Approach1: Adding export/import functions to transmit state values.
Approach 2: Adding native types which are equal to state values.

In my mind, Approach1 is superior. Therefore, if there are no objections this week, I plan to resume implementing Approach1 next week. I would appreciate it if anyone could discuss the topic with me or ask questions.

I believe that while Approach1 has the extendability to support situations where local and remote major versions differ, Approach2 lacks this extendability. Additionally, it seems that Approach1 requires fewer additional lines of code compared to Approach2. I'm also concerned that Approach2 may cause the catalog pg_type to bloat.

Although Approach2 offers the benefit of avoiding the addition of columns to pg_aggregate, I think this benefit is smaller than the advantages of Approach1 mentioned above.

Next, I will present my complete comparison.

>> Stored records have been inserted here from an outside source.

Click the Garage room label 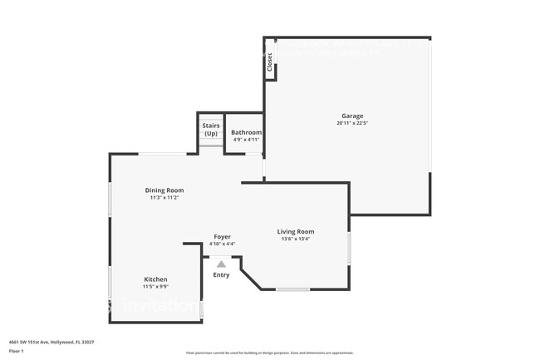click(x=352, y=116)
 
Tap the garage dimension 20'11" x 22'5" click(x=352, y=123)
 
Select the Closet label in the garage click(x=269, y=62)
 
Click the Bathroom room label click(x=246, y=132)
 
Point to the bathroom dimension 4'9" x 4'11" click(x=246, y=140)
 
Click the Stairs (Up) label click(x=211, y=129)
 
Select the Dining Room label click(x=164, y=190)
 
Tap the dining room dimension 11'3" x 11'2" click(x=164, y=198)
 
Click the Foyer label click(x=222, y=236)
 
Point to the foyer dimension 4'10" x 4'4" click(x=222, y=244)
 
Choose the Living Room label click(x=296, y=231)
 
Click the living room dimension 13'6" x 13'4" click(x=296, y=239)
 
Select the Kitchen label click(x=155, y=279)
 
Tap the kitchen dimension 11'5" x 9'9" click(x=155, y=287)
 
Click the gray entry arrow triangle click(x=221, y=264)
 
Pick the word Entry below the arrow click(x=221, y=275)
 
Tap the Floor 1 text click(x=17, y=350)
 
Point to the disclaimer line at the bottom click(x=270, y=354)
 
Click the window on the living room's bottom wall click(x=292, y=289)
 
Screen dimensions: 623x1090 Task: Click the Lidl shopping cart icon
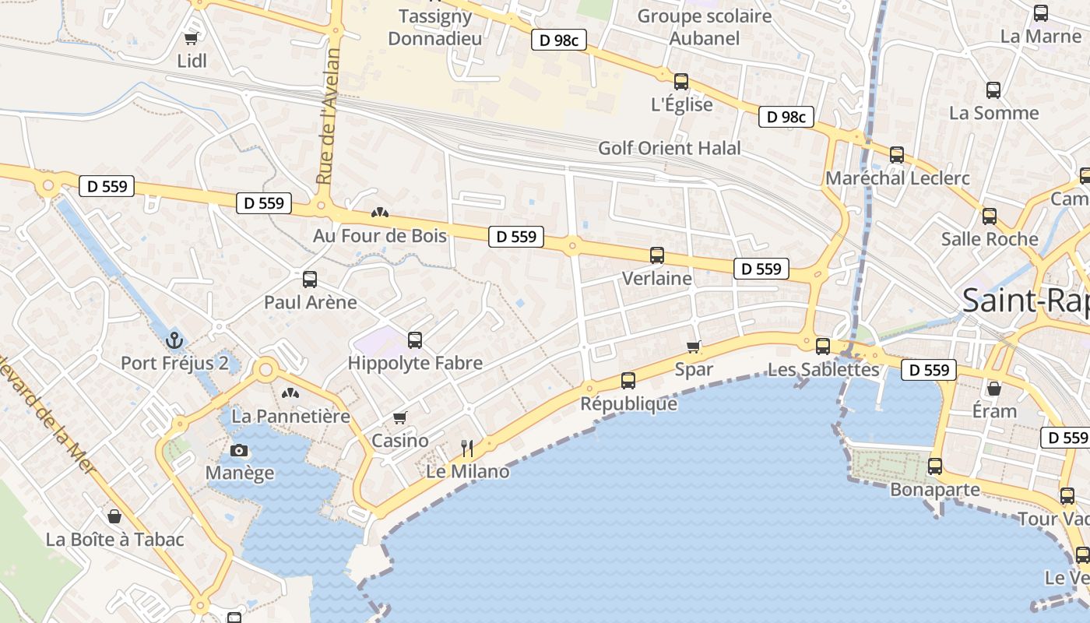click(191, 38)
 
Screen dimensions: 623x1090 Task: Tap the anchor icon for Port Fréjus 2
click(175, 340)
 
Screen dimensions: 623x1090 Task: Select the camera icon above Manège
click(239, 450)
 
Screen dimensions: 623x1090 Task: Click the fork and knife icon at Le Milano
click(467, 448)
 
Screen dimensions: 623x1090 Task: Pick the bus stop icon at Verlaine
click(657, 255)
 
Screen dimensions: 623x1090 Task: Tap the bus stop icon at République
click(628, 381)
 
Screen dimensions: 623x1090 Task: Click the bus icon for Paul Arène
click(310, 279)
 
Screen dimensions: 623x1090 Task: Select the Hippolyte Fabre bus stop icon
click(415, 340)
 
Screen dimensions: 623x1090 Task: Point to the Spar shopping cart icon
click(694, 347)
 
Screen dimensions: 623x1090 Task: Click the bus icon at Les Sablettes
click(823, 346)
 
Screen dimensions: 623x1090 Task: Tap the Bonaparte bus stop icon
click(935, 466)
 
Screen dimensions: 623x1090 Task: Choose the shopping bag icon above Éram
click(994, 388)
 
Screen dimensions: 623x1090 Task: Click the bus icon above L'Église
click(681, 81)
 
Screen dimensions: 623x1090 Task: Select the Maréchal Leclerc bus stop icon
click(897, 155)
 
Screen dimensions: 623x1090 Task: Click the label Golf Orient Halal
click(670, 148)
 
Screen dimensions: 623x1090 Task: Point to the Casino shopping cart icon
click(400, 417)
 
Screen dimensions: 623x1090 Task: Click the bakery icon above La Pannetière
click(290, 394)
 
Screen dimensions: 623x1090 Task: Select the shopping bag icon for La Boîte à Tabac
click(114, 516)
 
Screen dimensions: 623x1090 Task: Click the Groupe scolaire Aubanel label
click(705, 26)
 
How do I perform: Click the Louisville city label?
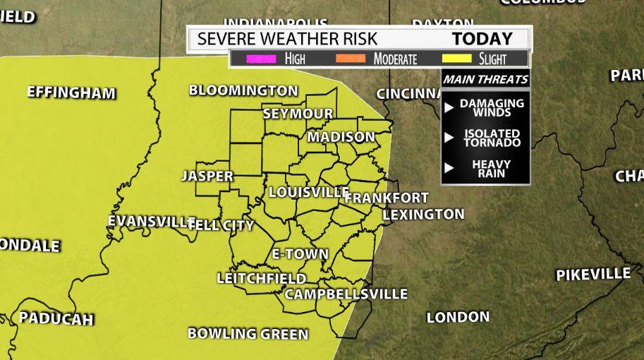(309, 192)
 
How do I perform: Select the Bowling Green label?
(248, 334)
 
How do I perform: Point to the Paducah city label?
(56, 318)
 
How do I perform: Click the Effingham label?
(71, 92)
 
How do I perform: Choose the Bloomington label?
(243, 90)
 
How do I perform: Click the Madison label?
(341, 136)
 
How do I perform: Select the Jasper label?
(207, 176)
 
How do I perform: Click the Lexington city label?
(423, 214)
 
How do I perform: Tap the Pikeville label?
(593, 275)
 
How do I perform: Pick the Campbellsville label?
(346, 294)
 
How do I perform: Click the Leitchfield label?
(261, 278)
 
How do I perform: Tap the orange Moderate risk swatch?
(353, 59)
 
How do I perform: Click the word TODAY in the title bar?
(482, 38)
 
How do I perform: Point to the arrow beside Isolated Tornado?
(449, 138)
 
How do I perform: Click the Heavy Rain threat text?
(491, 169)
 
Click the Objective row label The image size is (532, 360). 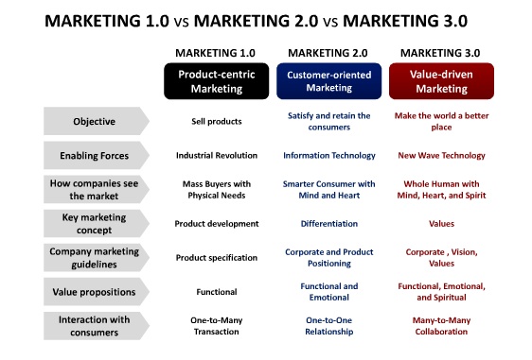click(95, 121)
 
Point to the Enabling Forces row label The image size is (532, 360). click(95, 155)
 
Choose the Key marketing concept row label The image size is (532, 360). click(95, 224)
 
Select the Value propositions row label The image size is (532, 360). click(95, 292)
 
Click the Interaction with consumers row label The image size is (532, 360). click(95, 326)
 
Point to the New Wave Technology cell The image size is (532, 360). click(441, 155)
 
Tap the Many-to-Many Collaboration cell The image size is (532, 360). click(441, 326)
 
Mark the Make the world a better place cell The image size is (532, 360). click(441, 121)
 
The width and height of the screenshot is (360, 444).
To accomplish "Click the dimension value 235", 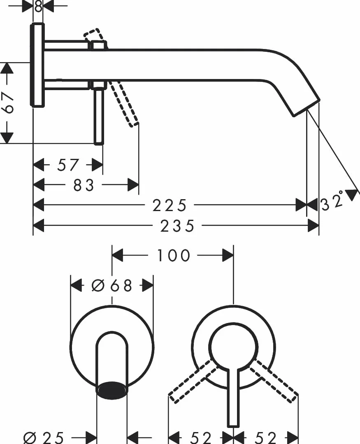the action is (177, 226).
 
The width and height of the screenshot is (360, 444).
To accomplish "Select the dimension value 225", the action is (170, 205).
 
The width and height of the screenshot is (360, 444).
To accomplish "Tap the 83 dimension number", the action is (84, 186).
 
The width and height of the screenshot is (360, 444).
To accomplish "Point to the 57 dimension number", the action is (67, 165).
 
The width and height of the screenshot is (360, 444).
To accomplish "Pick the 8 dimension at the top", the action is (38, 6).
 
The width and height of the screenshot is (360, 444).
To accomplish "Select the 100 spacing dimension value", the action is (173, 256).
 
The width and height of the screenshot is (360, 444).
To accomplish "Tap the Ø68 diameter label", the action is (112, 286).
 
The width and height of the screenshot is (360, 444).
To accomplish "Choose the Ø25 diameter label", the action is (44, 438).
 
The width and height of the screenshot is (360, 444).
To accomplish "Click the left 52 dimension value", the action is (201, 438).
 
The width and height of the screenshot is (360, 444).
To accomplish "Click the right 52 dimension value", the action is (265, 438).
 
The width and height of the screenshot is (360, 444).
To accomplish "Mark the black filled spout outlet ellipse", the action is (112, 390).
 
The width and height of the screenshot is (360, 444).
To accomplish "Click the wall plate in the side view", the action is (37, 65).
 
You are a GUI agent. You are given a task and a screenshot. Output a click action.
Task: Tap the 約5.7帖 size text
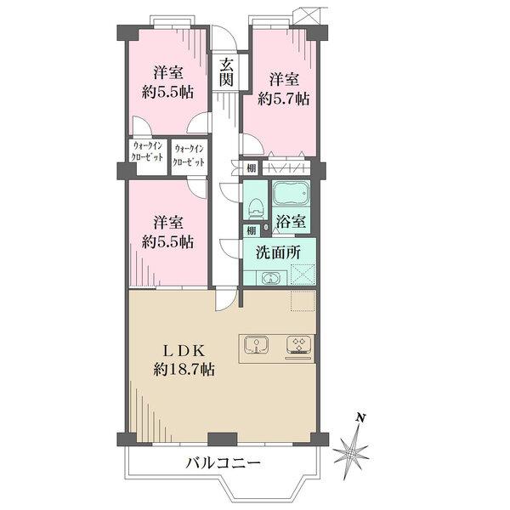284,99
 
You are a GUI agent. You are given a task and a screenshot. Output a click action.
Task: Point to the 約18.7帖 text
184,370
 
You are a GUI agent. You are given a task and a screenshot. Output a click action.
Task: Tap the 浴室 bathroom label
291,223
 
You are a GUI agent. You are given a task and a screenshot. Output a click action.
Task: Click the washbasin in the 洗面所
270,277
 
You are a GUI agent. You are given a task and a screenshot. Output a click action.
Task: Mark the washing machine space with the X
303,275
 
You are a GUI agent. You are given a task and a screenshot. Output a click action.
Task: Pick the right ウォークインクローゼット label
190,156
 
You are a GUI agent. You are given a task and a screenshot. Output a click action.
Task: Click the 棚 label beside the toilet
252,230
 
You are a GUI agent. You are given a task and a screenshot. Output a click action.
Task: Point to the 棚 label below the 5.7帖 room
252,167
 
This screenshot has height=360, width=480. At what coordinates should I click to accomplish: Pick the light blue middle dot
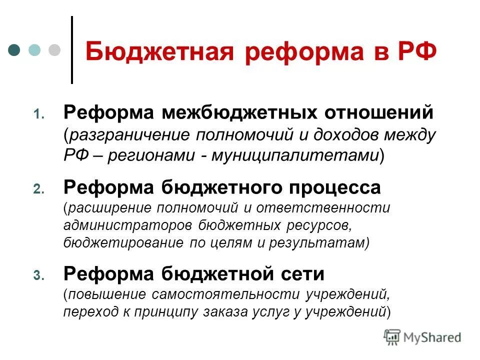point(34,50)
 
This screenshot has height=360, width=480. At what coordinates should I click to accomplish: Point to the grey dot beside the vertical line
point(54,50)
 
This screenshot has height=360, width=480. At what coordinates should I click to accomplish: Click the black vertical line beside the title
point(72,50)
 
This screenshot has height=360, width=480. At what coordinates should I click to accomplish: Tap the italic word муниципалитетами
point(297,155)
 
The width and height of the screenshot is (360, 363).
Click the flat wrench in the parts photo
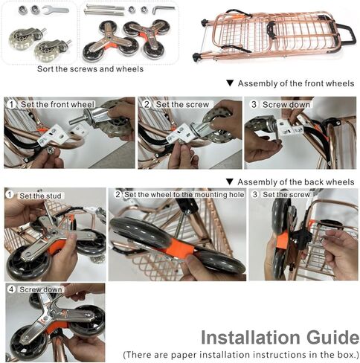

The comparison points are as follows:
1. Extendability
2. Amount of codes
3. Catalog size
4. Developer burden
5. Additional columns to catalogs

1. Extendability
I believe it is crucial to support scenarios where the local and remote major versions may differ in the future (see the below).

https://www.postgresql.org/message-id/4012625.1701120204%40sss.pgh.pa.us

Regarding this aspect, I consider Approach1 superior to Approach2. The reason is that:
・The data type of an aggregate function's state value may change with each major version increment.
・In Approach1, by extending the export/import functionalities to include the major version in which the state value was created (refer to p.16 and p.17 of [1]), I can handle such situations.
・On the other hand, it appears that Approach2 fundamentally lacks the capability to support these scenarios.

2. Amount of codes
Regarding this aspect, I find Approach1 to be better than Approach2.
In Approach1, developers only need to export/import functions and can use a standardized format for transmitting state values.
In Approach2, developers have two options:
Option1: Adding typinput/typoutput and typsend/typreceive.
Option2: Adding typinput/typoutput only.
Option1 requires more lines of code, which may be seen as cumbersome by some developers.
Option2 restricts developers to using only text representation for transmitting state values, which I consider limiting.

3. Catalog size
Regarding this point, I believe Approach1 is better than Approach2.
In Approach1, theoretically, it is necessary to add export/import functions to pg_proc for each aggregate.
In Approach2, theoretically, it is necessary to add typoutput/typinput functions (and typsend/typreceive if necessary) to pg_proc and add a native type to pg_type for each aggregate.
I would like to emphasize that we should consider user-defined functions in addition to built-in aggregate functions.
I think most developers prefer to avoid bloating catalogs, even if they may not be able to specify exact reasons.
In fact, in Robert's previous review, he expressed a similar concern (see below).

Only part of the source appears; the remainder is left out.